_PROBLEMS TO SOLVE_
a) In the text about PAE's State Department work, which cities had the U.S. Embassy and Consulate General that PAE staffed in 1986?
b) Reproduce the text about PAE's State Department work below, everything from "According to PAE, its" down to "of the Congo.".

_DOCUMENT SEGMENT_
%%
In 2007, Thomas P. M. Barnett called PAE the "KBR of the State Department". (Note: KBR, a government services contractor, was known for its umbrella contract to provide "everything from showers to rebuilding airfields" to the U.S. Department of Defense.)

According to PAE, its earliest work for the State Department began in the 1950s and included design of the Kandahar International Airport and Kabul University, and construction of the U.S. Embassy in Laos.

In 1986, PAE was contracted to provide support staff to the United States Embassy in Moscow and Consulate General in Leningrad.

Since 2000, PAE has been responsible for recruiting and hiring elections observers to fill the United States quota to OSCE elections monitoring missions. Under a separate contract with the U.S. State Department, PAE provided almost "all of the logistical support for the deployment of AMIS" (Note: African Union Mission in Sudan) beginning in 2004. In the early 21st century it also supported, via the State Department, ECOWAS missions in Liberia, Sierra Leone, and the Democratic Republic of the Congo.

In 2015, when the U.S. Agency for International Development supported a program by the German NGO Welthungerhilfe to build four ebola treatment centers in Liberia, PAE was awarded contracts for the management of the sites.

In 2017, according to the company, it received a $423 million contract from the State Department to "provide administrative, technical, maintenance, training, safety and logistics/procurement support for the Colombian National Police's" aviation unit.
%%
_RECORDED INFORMATION_
%%
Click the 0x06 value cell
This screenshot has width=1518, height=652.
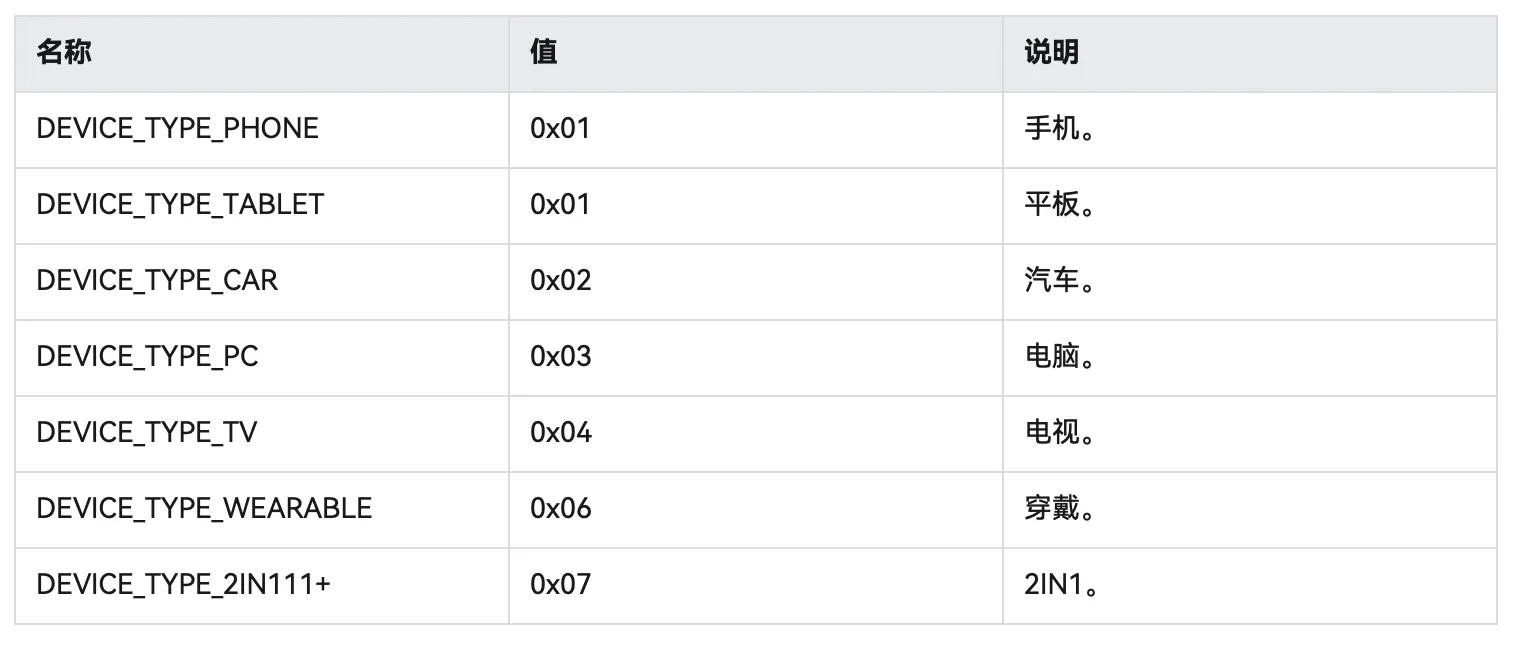[x=560, y=509]
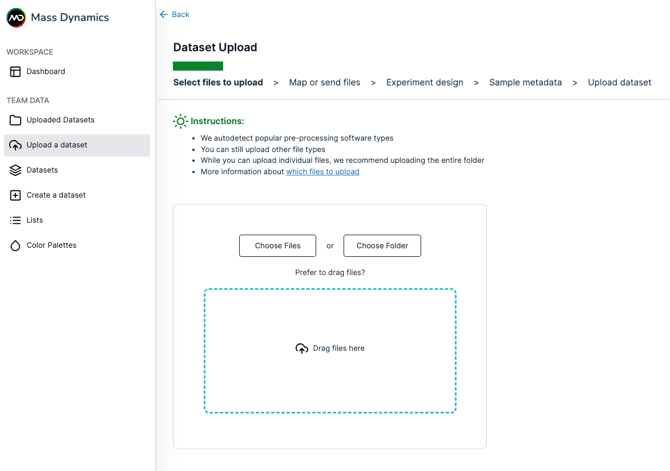670x471 pixels.
Task: Go to the Upload dataset step
Action: click(619, 83)
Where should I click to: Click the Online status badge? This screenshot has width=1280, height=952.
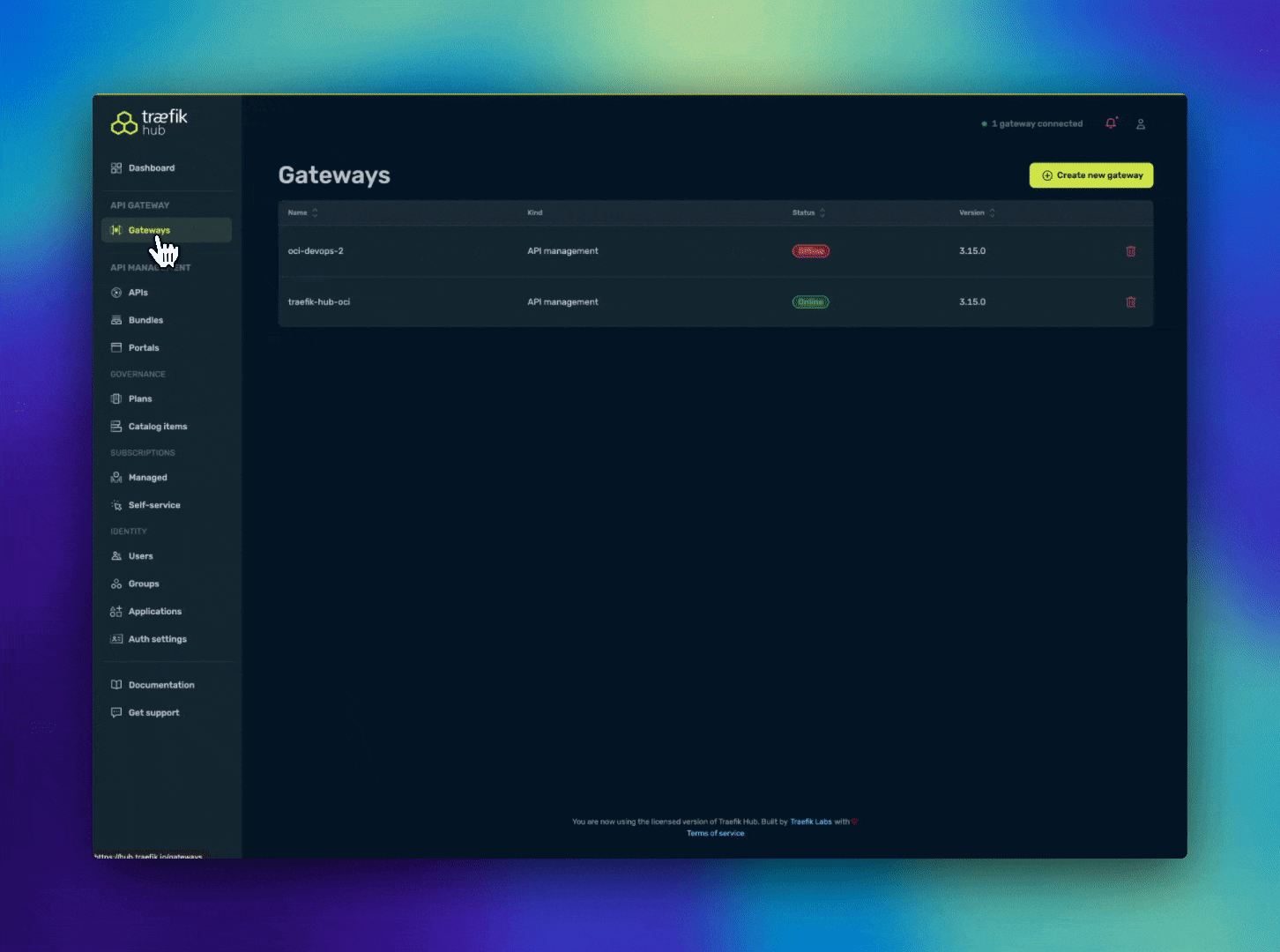coord(810,302)
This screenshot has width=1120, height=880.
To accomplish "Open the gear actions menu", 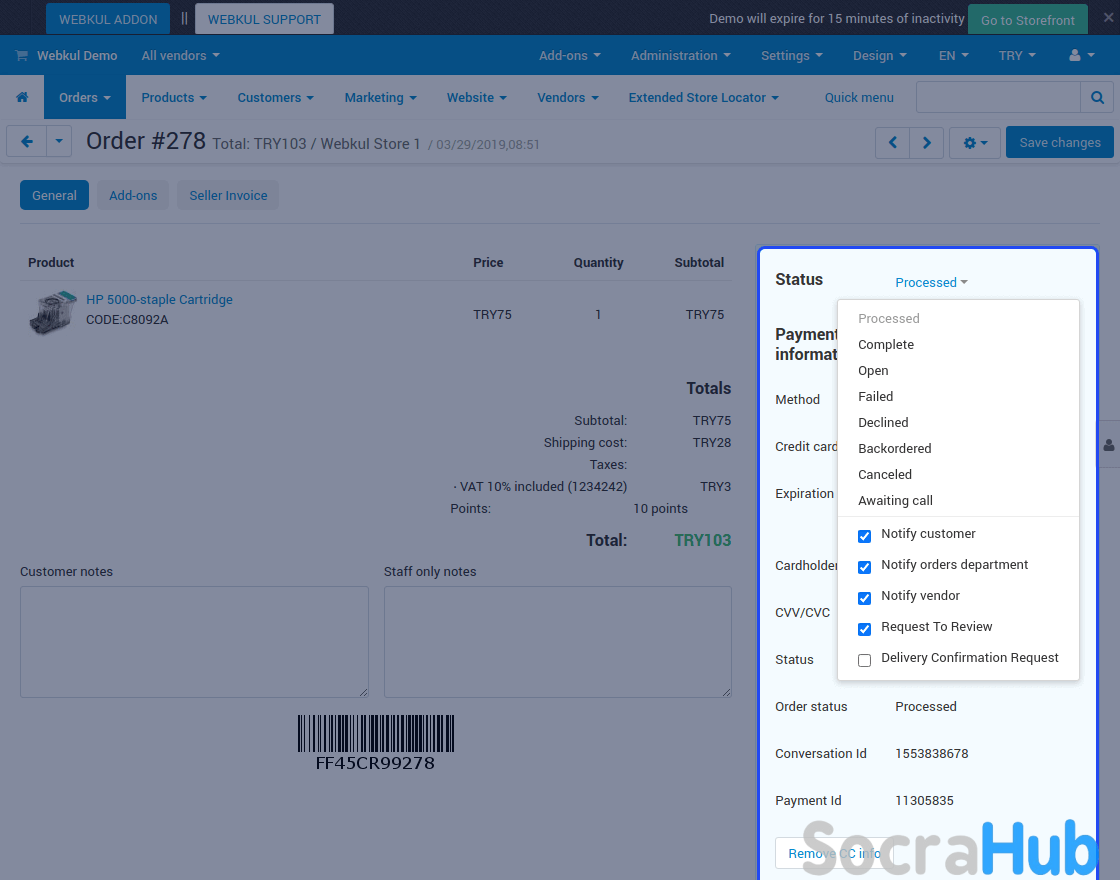I will pyautogui.click(x=974, y=143).
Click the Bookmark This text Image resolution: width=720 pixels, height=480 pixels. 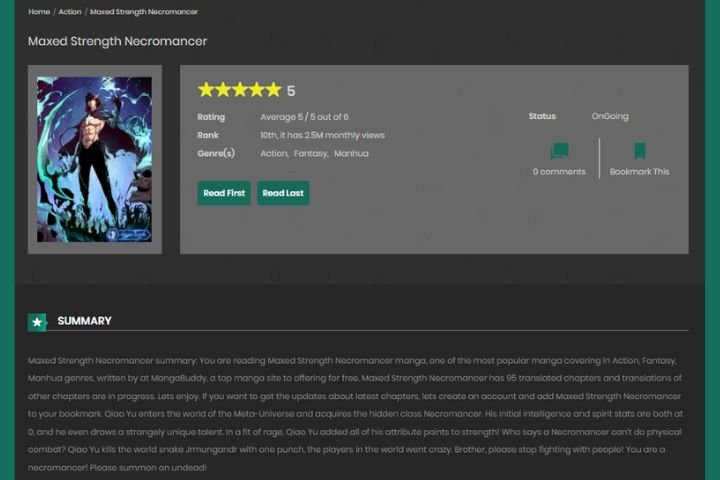pyautogui.click(x=640, y=171)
%%
_WRITTEN RESPONSES_
a) Moscow and Leningrad

b)
According to PAE, its earliest work for the State Department began in the 1950s and included design of the Kandahar International Airport and Kabul University, and construction of the U.S. Embassy in Laos.

In 1986, PAE was contracted to provide support staff to the United States Embassy in Moscow and Consulate General in Leningrad.

Since 2000, PAE has been responsible for recruiting and hiring elections observers to fill the United States quota to OSCE elections monitoring missions. Under a separate contract with the U.S. State Department, PAE provided almost "all of the logistical support for the deployment of AMIS" (Note: African Union Mission in Sudan) beginning in 2004. In the early 21st century it also supported, via the State Department, ECOWAS missions in Liberia, Sierra Leone, and the Democratic Republic of the Congo.